Again I must stress, I hate the adversarial party system, their behind closed doors democracy is why we are in a mess. The only way to clean the parties up though is to fund them and deny the people, groups and companies who subvert our democracy their biggest weapon, cash. The top diagram is what we have now, the bottom part is if we fund the parties and ban donations:



The unions completely fund the Labour party, I'm not in a union, they don't speak for me but they hold sway over one of our 2.3 parties, they do have their own democratic mandate but in 2009 there were only 7.1 million people out of around 62 million in a union. It doesn't give them a mandate to speak for us all. I do acknowledge the good they have done historically but I have seen the bad sides of unionism during my working life and I'm not a fan of unions today.

The Tories and Lib Dems have to rely on their members and wealthy donors to fund them. This is even less satisfactory than the unions paying for Labour. Lord Ashcroft almost single-handedly funded the 2010 election for the Tories. Then there are also taxpayer funded lobby groups like the LGA, SCL and god knows how many others that are not democratically elected or accountable and should have their funding cut.

The poor voter in the top part of the equation has almost no access, they can vote but because most of the seats are safe it rarely makes a difference. Most of us are disenfranchised by FPTP but we're stuck with it. Consultations are a waste of time as they are ignored. The media has more sway over policy than we do, we need them to act in the public interest rather than the interests of their owners. Hopefully this will improve post Leveson.

The parties are always desperate for money, peerages are given, whole bills have clauses written into them by lobbyists.  The system as it is means the people are ignored and the wealthy special interests are given access and preference. This has to end.

If we as taxpayers fund the candidates and ban all donations from individuals then this nonsense can end. The MP's will finally have to start listening and working for the majority not the minority. Union subs can pay for the full time union officials rather than the taxpayer, the wealth non-doms can fuck off back to Monaco and stop interfering with our democracy.

Parties and MP's already get to go on the news, have party political broadcasts and we already pay for them to leaflet us, they can have a few million each from the taxpayer based on how many candidates they get to stand and that's it. No donations, no special meet the minister dinners and events at £500 a head, no cash for honours, taxis for hire and a end to lobbying. Ministers and MP's should be banned for at least five years from taking jobs in companies that they have held a parliamentary interest in, either as a minister or on a committee. Meetings with lobbyists cannot be banned all together but they must be minuted and the ministers must insulate themselves from the special interests with all communications going through the civil service, no sneaky gmail accounts and pay as you go phones to avoid FOI to keep in touch with your dodgy mates. Complete transparency in other words.

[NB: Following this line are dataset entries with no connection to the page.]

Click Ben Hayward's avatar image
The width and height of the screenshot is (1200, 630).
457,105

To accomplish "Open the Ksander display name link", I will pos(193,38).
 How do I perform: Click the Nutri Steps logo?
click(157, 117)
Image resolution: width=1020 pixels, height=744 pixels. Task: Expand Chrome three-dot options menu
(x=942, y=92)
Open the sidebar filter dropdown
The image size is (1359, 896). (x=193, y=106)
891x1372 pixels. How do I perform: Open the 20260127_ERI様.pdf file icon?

There are drawbacks of course, the rules for funding would have to be applied equally so some parties I don't agree with will get funding, some people vote for them so its a price we have to pay. Hopefully it will mean independents can compete on better terms with the party machines because there will be fixed limits on what the parties can spend. It will also encourage the parties and candidates to get back to the communities to help them campaign which in turn will give power back to the local parties. Maybe some of the 60-70% that don't vote will start to believe in politics and vote again, who knows.

It won't happen though, the craptocracy will continue. I honestly feel sorry for the politicians who get into politics for the right reasons, despite my feelings towards the parties there are a lot of good people in them.